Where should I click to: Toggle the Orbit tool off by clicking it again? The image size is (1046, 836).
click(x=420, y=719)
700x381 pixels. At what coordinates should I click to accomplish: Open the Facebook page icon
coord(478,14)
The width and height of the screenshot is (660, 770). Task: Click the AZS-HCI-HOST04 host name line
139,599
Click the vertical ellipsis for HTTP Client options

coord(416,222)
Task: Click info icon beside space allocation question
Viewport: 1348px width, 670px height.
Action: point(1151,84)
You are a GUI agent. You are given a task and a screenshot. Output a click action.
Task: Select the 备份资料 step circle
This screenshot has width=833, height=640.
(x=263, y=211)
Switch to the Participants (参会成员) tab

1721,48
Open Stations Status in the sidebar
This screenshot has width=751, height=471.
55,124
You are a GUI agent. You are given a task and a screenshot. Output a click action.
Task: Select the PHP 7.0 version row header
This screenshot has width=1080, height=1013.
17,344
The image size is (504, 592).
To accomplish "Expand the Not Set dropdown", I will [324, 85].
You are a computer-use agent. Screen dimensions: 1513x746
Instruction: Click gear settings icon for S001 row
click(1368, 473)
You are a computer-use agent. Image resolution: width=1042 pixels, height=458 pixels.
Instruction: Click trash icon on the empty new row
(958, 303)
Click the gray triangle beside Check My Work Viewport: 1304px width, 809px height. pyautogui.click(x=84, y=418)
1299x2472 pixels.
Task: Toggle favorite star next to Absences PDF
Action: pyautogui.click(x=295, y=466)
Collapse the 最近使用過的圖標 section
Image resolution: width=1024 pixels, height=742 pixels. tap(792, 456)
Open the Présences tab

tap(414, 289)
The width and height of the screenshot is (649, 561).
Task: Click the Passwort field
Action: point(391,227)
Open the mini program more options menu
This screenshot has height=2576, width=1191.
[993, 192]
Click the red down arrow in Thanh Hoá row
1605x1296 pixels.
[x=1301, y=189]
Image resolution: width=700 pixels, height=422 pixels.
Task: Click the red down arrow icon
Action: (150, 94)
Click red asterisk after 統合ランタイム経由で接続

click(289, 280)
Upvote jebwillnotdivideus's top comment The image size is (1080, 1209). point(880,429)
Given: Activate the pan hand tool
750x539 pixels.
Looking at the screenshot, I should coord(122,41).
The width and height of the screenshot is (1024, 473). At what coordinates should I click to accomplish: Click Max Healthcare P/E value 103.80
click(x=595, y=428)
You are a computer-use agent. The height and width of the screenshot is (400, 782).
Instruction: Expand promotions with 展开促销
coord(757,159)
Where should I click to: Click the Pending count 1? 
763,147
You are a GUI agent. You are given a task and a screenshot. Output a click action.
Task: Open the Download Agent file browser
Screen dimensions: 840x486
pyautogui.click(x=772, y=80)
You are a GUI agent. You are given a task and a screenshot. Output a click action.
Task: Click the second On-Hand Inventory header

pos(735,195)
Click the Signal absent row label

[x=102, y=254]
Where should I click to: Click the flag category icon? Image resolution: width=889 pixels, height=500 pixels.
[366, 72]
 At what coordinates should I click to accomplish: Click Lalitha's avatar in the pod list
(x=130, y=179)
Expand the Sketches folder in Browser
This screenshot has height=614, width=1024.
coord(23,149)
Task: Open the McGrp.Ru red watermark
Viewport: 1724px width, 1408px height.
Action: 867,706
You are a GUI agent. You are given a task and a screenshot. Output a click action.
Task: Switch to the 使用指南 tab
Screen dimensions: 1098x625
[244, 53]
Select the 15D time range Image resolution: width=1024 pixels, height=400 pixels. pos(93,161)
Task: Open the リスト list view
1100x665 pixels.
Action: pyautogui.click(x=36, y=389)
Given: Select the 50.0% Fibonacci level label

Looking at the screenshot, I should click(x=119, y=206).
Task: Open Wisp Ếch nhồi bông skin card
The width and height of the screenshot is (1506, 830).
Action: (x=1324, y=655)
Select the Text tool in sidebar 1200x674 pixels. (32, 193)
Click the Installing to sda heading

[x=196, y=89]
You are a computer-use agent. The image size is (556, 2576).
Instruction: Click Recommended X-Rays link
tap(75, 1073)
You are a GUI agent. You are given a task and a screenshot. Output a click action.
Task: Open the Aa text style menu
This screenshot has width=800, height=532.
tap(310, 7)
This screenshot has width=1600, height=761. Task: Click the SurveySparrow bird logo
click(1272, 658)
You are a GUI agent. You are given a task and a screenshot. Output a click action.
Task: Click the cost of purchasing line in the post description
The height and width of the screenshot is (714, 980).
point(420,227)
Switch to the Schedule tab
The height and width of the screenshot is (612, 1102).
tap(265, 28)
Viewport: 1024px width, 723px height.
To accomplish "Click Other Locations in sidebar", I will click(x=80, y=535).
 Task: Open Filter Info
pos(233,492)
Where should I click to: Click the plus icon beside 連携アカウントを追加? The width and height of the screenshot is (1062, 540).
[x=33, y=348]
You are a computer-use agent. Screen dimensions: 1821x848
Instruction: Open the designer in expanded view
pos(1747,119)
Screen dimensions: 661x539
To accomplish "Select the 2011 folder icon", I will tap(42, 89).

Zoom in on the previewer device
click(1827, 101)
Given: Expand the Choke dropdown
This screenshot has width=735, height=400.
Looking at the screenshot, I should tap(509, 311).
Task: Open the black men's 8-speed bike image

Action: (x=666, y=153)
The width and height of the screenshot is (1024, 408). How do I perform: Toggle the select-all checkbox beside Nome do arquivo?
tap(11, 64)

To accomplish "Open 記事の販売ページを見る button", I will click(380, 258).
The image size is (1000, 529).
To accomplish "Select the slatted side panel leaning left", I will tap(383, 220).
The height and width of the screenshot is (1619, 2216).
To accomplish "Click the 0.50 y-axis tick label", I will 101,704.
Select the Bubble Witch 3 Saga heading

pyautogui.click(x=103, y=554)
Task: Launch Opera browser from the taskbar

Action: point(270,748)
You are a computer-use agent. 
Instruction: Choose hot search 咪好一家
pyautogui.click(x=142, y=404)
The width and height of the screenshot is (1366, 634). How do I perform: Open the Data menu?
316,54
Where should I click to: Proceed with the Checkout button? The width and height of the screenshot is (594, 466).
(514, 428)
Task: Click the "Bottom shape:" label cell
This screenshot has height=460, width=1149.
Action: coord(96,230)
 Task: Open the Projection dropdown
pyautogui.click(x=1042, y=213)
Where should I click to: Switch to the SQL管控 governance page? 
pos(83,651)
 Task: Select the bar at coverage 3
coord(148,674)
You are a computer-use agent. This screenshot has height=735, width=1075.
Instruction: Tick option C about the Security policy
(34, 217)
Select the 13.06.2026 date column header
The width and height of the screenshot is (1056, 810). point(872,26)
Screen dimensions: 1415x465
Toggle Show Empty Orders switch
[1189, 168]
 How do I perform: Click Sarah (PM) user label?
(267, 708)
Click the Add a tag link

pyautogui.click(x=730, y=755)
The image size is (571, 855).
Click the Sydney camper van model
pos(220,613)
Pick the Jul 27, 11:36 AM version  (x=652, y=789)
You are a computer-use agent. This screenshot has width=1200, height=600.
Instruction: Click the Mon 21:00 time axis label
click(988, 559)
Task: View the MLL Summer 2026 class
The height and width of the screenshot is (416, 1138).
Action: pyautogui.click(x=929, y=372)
───
■ What to work on ■
Print out, without change, each line from the line holding "Click the Add a tag link" to the final line of the material.

■ Expected output ■
Click the Add a tag link

pyautogui.click(x=730, y=755)
The image size is (571, 855).
Click the Sydney camper van model
pos(220,613)
Pick the Jul 27, 11:36 AM version  (x=652, y=789)
You are a computer-use agent. This screenshot has width=1200, height=600.
Instruction: Click the Mon 21:00 time axis label
click(988, 559)
Task: View the MLL Summer 2026 class
The height and width of the screenshot is (416, 1138).
Action: pyautogui.click(x=929, y=372)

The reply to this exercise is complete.